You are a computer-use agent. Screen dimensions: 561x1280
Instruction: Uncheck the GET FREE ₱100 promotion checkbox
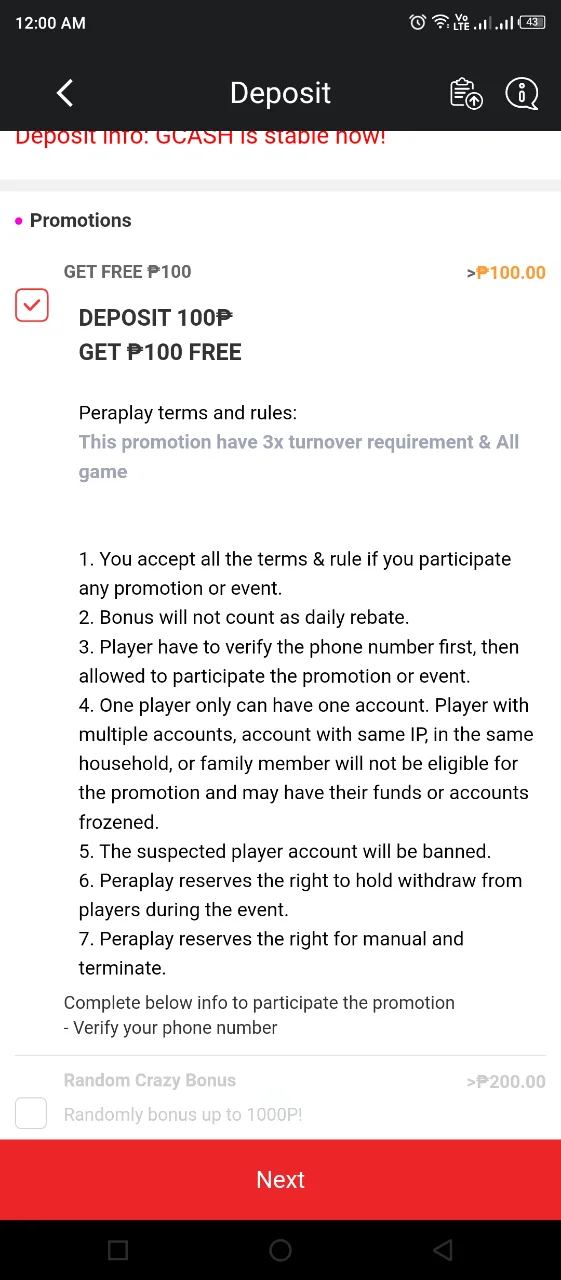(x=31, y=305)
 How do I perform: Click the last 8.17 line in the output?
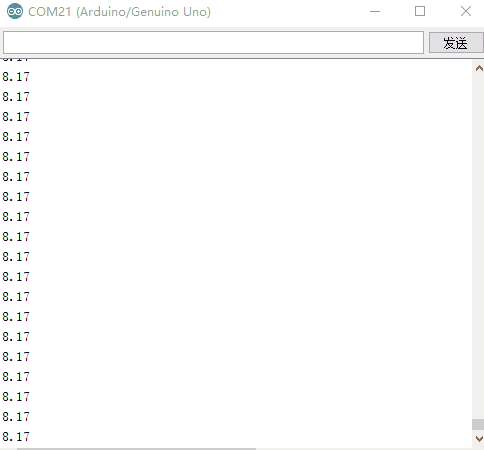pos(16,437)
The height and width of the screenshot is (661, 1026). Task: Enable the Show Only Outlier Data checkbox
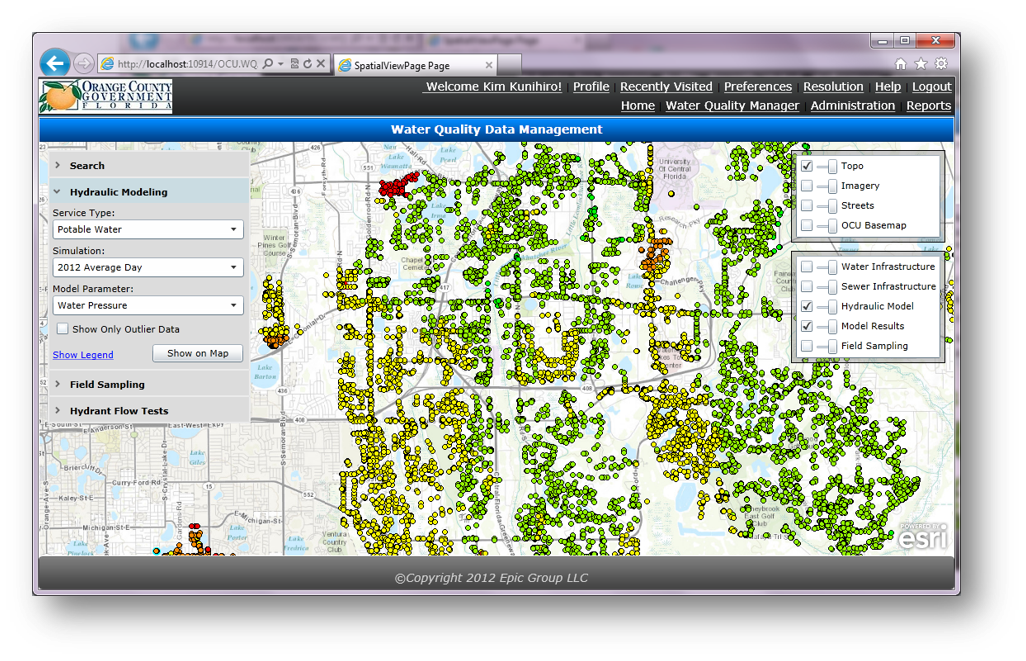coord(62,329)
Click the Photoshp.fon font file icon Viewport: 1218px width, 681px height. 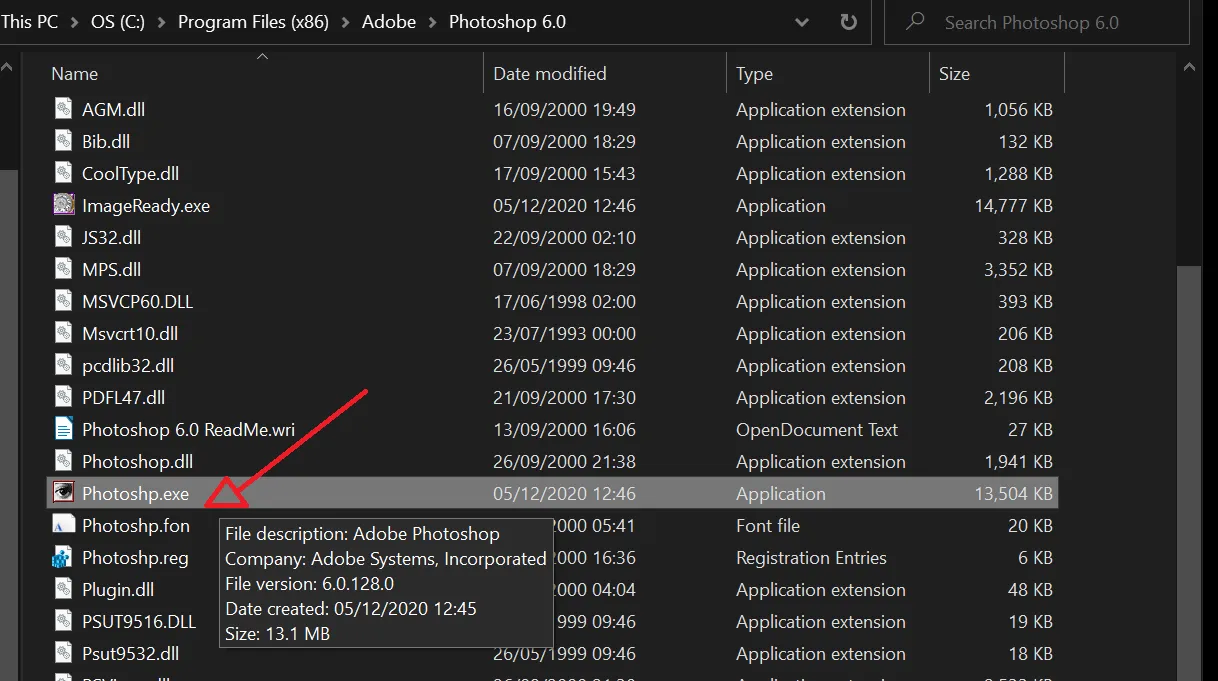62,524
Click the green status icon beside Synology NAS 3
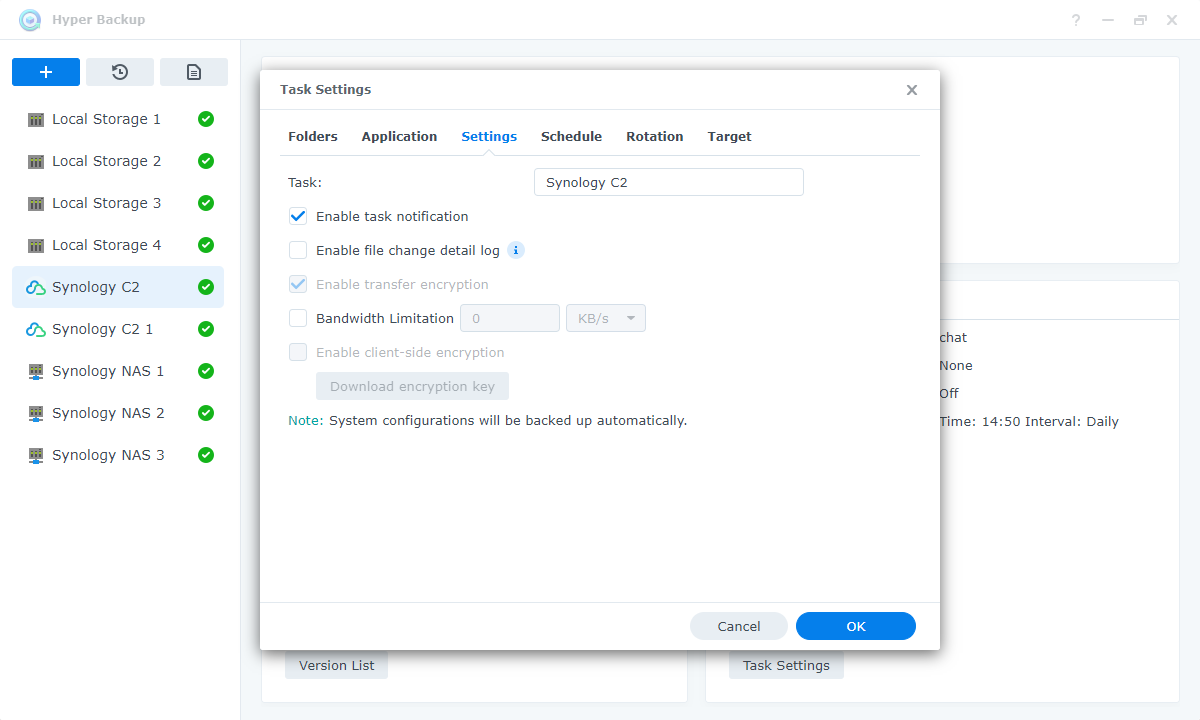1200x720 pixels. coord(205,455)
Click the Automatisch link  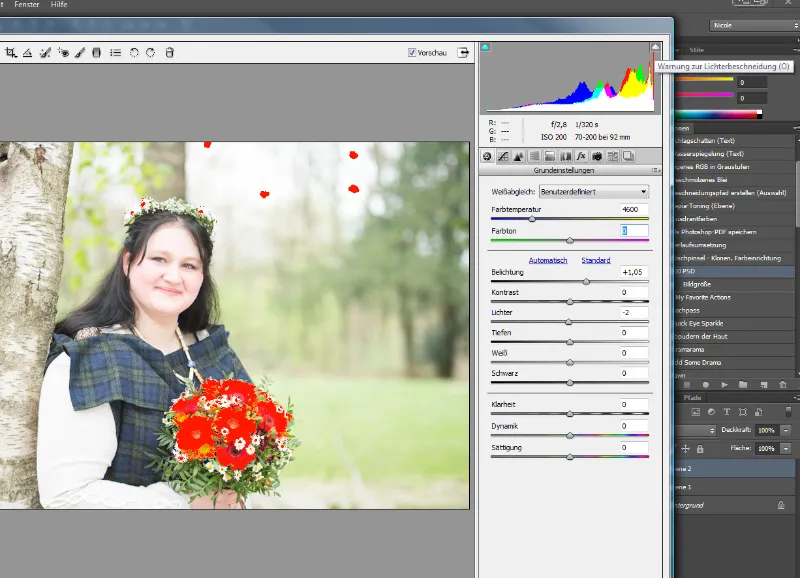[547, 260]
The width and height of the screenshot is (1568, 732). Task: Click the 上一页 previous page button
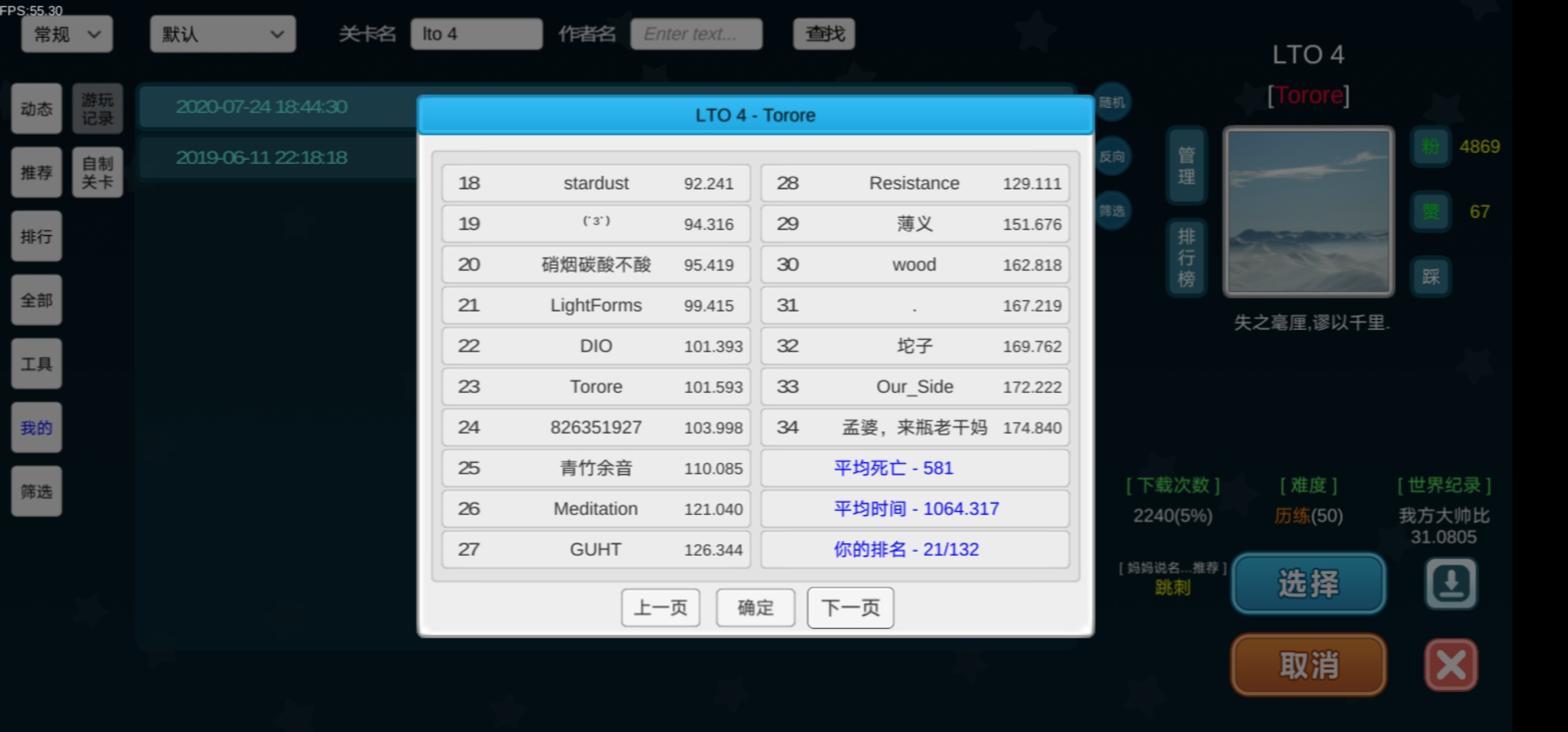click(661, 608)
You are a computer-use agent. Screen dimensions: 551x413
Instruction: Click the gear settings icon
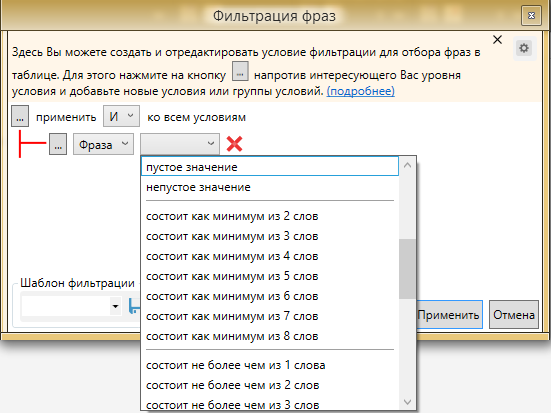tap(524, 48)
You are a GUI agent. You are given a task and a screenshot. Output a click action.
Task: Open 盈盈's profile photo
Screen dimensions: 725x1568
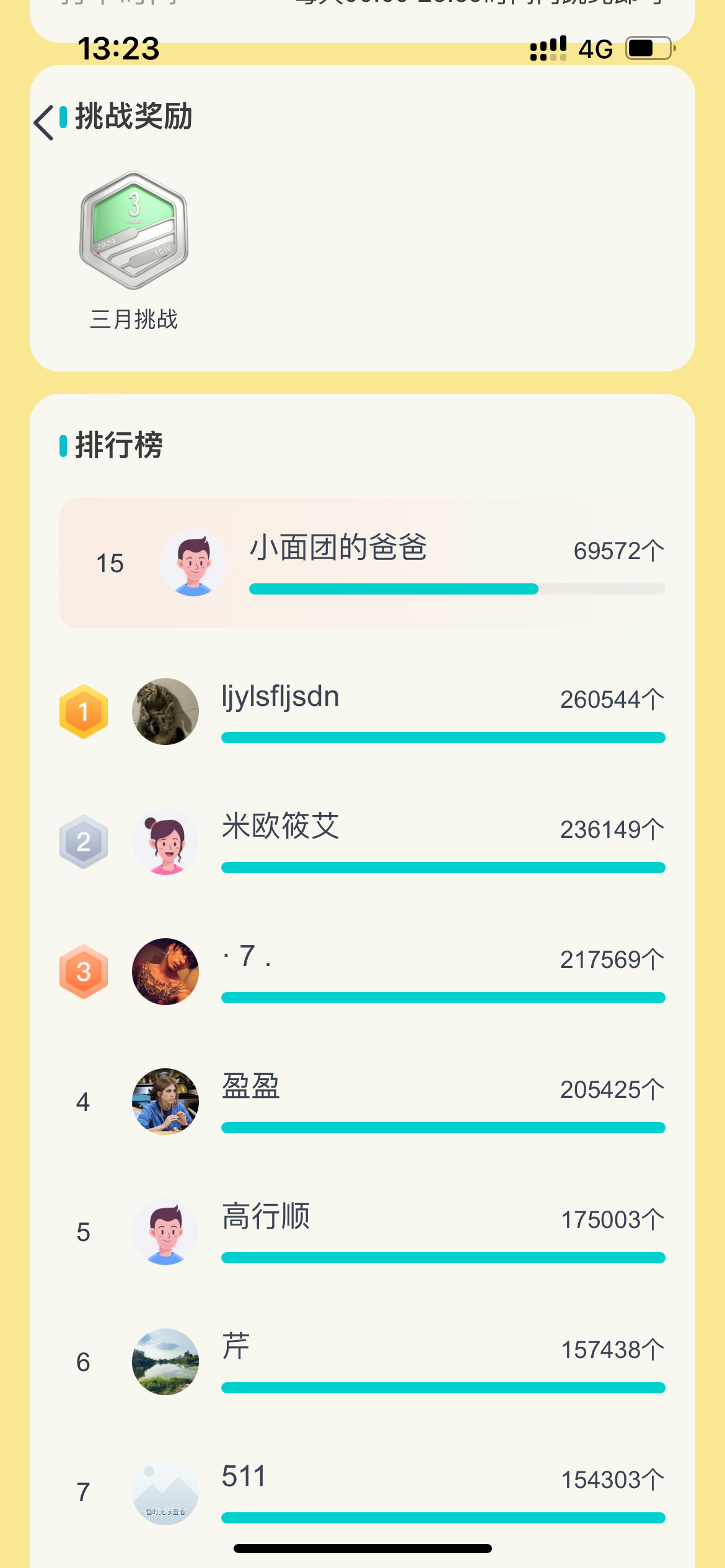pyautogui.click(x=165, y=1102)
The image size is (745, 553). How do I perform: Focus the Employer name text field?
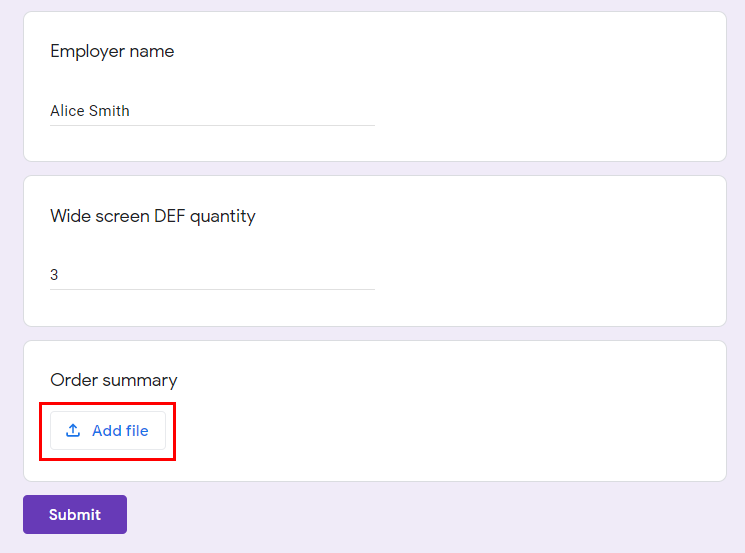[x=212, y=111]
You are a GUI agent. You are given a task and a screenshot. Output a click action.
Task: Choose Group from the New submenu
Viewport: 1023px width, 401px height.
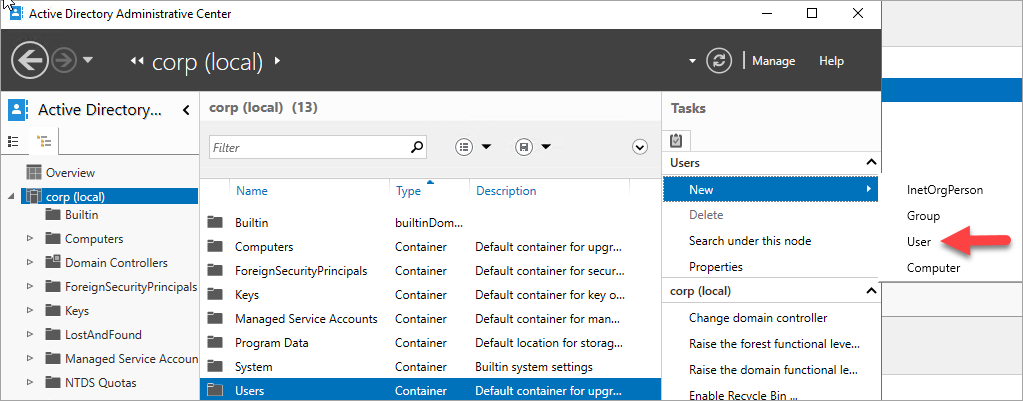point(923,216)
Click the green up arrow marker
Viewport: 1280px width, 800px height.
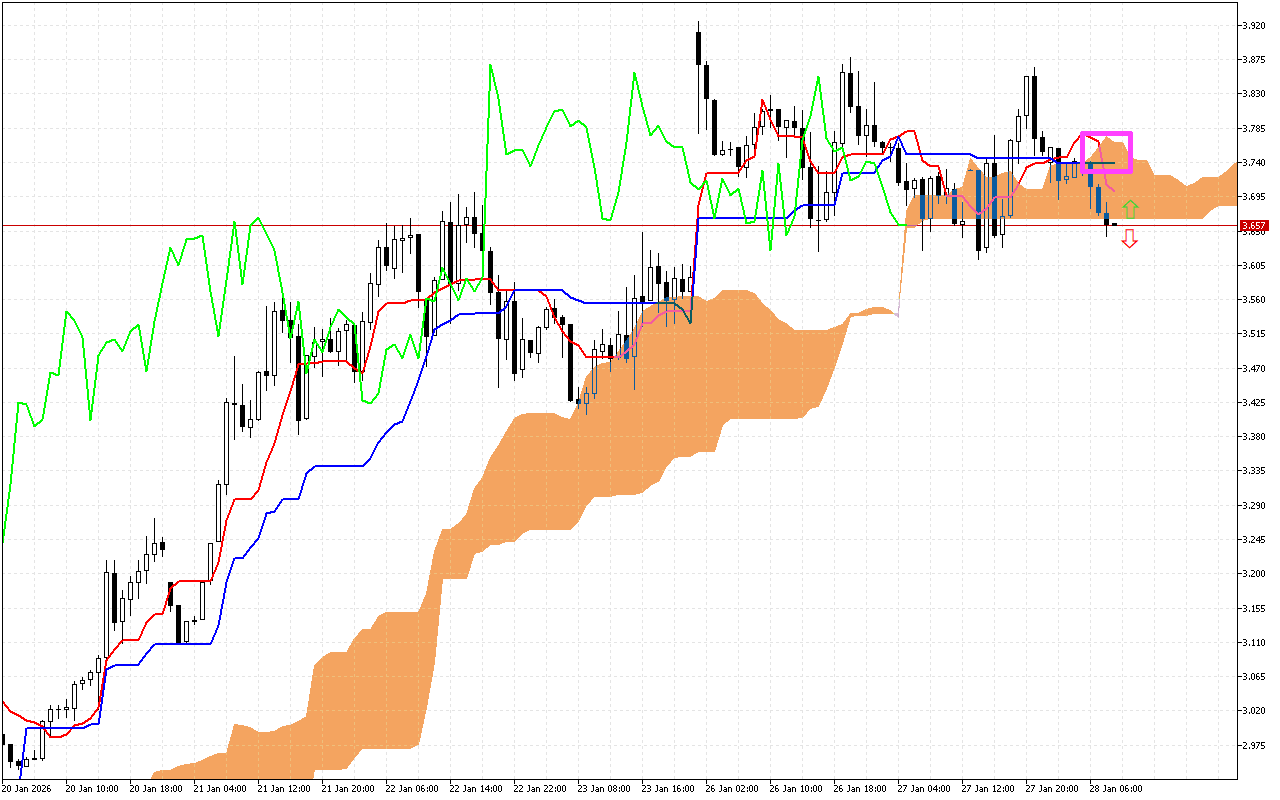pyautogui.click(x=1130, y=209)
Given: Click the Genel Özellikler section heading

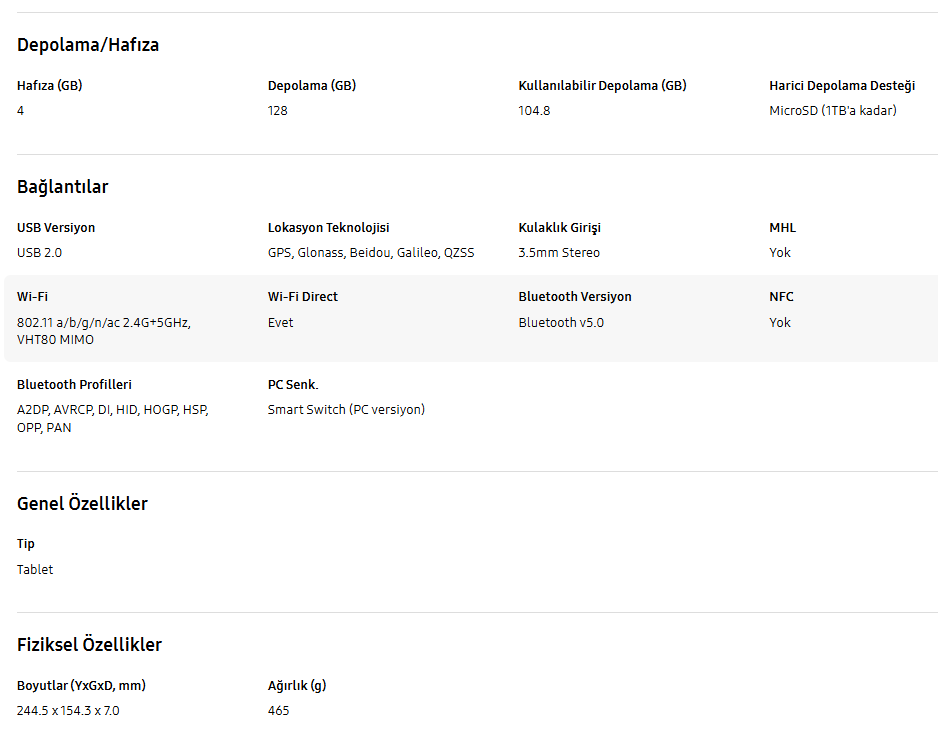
######
[SHORT TASK]
Present the data from its first line through the line holding "coord(62,329)", inclusive, as a Markdown table with the columns Row and Text. Skip blank lines and leave the pictures out.

[FINISHED EXERCISE]
| Row | Text |
|---|---|
| 1 | You are a computer-use agent. Screen dimensions: 561x1280 |
| 2 | Instruction: Uncheck the GET FREE ₱100 promotion checkbox |
| 3 | (x=31, y=305) |
| 4 |  How do I perform: Click the last 8.17 line in the output? |
| 5 | pos(16,437) |
| 6 | The height and width of the screenshot is (661, 1026). Task: Enable the Show Only Outlier Data checkbox |
| 7 | coord(62,329) |